Mais la dénonciation et la colère ne suffisent pas à décrire ce monde : il porte en lui aussi les étincelles de vie qui peuvent le transfigurer, et l’écrivain sait y donner forme verbale. Ainsi de sa définition du nomade, qui face à la dureté du monde se trouve perpétuellement en devenir, et peut y puiser sa ressource : » Le nomade est à l’inverse de l’arbre, il s’enracine par ses fruits, c’est-à-dire par ce qu’il fait de sa vie tourbillonnante. Chez lui règne la poésie du récif ocre ponctué par des touffes de vert ; il se fait chasseur d’images rares, caravanier de mots et de joutes verbales. Souvent il se trouve naufragé dans le présent : un abri temporaire, un no man’s time où il se sent inexplicablement aux aguets. »

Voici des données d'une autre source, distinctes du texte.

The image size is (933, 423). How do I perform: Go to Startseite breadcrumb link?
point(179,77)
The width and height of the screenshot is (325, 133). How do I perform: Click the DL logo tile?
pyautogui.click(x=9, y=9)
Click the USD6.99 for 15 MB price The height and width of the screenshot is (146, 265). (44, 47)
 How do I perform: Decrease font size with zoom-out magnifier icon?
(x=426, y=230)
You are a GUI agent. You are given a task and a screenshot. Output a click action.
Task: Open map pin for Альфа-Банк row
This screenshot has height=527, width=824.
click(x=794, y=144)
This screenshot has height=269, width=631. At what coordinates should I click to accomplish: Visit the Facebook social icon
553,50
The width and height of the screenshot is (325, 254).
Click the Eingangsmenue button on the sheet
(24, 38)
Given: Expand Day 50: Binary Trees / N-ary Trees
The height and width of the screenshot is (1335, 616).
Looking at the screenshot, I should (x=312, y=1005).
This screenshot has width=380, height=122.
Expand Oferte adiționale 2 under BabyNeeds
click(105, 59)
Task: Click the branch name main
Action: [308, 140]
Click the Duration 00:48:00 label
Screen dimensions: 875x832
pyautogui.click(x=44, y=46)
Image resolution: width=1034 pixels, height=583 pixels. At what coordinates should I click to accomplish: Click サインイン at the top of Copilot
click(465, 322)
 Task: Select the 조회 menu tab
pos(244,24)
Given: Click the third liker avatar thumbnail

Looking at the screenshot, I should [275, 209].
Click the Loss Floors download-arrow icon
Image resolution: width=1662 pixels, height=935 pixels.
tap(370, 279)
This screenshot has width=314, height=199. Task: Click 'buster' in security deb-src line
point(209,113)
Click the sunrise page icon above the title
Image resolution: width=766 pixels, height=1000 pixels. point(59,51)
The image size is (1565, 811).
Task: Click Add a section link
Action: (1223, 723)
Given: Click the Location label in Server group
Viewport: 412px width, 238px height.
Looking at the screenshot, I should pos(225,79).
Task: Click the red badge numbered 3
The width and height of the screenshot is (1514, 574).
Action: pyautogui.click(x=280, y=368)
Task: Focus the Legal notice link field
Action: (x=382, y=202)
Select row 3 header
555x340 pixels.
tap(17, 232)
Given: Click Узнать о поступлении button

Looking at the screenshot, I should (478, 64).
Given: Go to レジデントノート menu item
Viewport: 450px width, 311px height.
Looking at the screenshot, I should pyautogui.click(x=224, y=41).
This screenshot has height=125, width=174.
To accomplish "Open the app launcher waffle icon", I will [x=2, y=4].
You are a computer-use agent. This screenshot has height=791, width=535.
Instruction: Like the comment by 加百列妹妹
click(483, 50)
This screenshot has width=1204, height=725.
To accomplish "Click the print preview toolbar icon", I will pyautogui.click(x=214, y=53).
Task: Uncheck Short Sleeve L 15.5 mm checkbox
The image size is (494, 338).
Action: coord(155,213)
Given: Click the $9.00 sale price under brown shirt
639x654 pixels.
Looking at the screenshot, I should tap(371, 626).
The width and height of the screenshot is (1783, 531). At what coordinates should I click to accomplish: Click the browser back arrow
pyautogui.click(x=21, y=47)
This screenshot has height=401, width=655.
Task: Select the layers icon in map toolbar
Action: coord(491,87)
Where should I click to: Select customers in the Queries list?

Est-ce dans cette liberté du nomade que les quatre principaux personnages de ce roman bouleversant puisent leur énergie et leur force d’affirmation ? L’athlète lauréat des jeux olympiques, le médecin du bidonville de Djibouti, le fonctionnaire qui est aussi un peu poète, sa soeur, femme fleur poussée dans ces décombres ? Balbala est un roman tonifiant, optimiste, fécond. Même si » ce qui se dit facilement se vit difficilement « , malgré les arrestations, les souffrances, les injustices. Le livre se ferme sur une leçon de vie, celle que proclame Anab : » un cristal pur comme une larme de tendresse. » Contre la dictature du malheur, » elle fait grande provision d’espoir, s’arme de patience en attendant les lendemains qui chantent haut et fort. Si l’occasion s’en présentait, elle n’hésiterait pas à passer derrière la caméra pour raconter le film de sa vie, ses joies comme ses peines, ses glissements comme ses ébahissements, ses amours comme ses solitudes… » Chiche ? Le roman mériterait en effet de se faire film…
Commander Balbala.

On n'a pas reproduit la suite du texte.